### WHAT NEEDS TO BE DONE
Word for word, restate the listing; omit the pictures.

### DATA
++++++++++

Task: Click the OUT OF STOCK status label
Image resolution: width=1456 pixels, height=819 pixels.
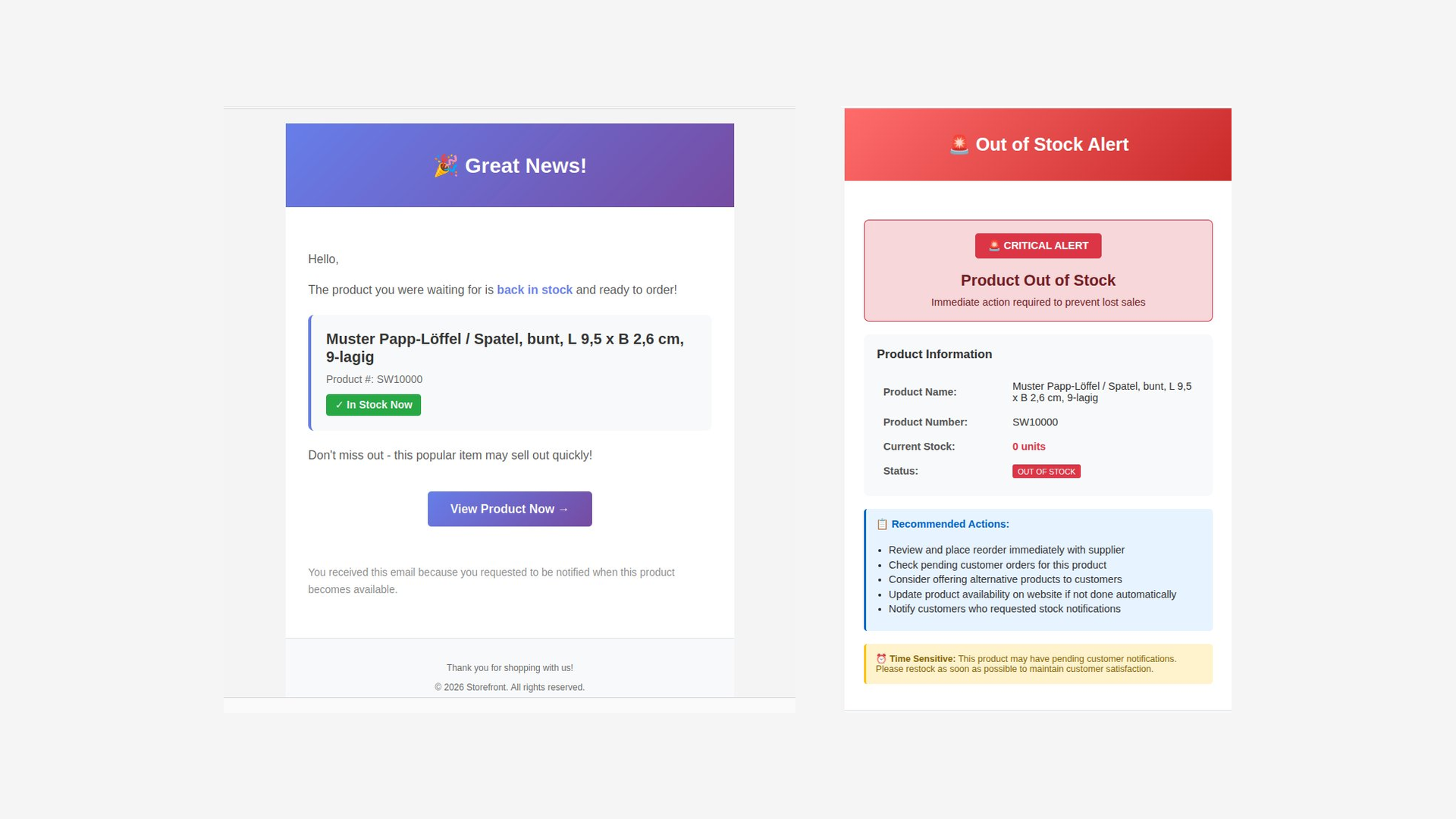Action: tap(1046, 472)
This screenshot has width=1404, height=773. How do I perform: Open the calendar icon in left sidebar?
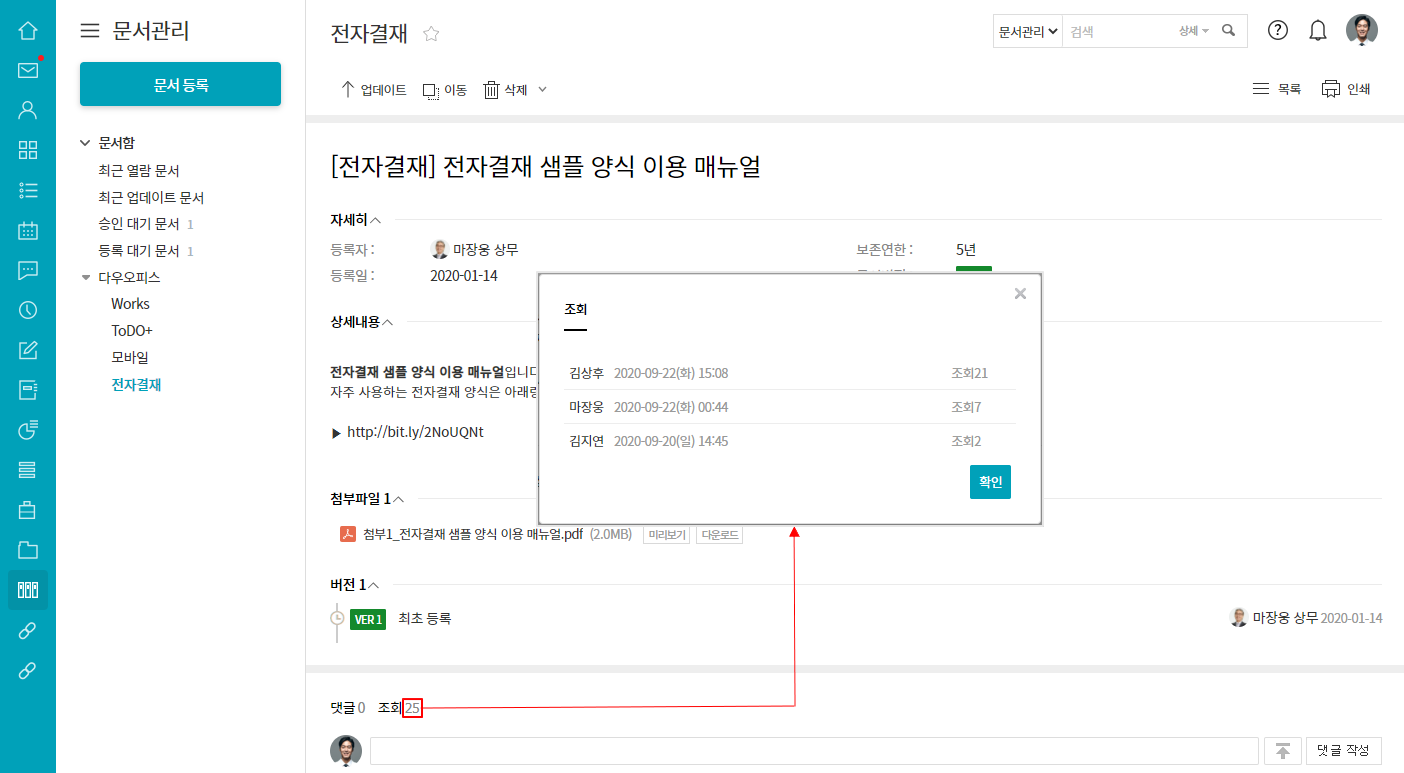coord(28,230)
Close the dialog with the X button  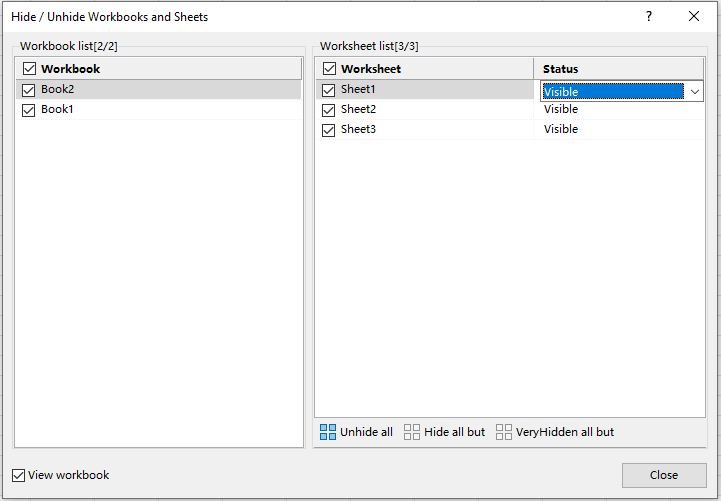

++++++++++

### ANSWER TO THIS TASK
Task: Click the OUT OF STOCK status label
Image resolution: width=1456 pixels, height=819 pixels.
Action: tap(1046, 472)
This screenshot has width=1404, height=773. How do I perform: Open the calendar icon in left sidebar?
coord(28,230)
Close the dialog with the X button  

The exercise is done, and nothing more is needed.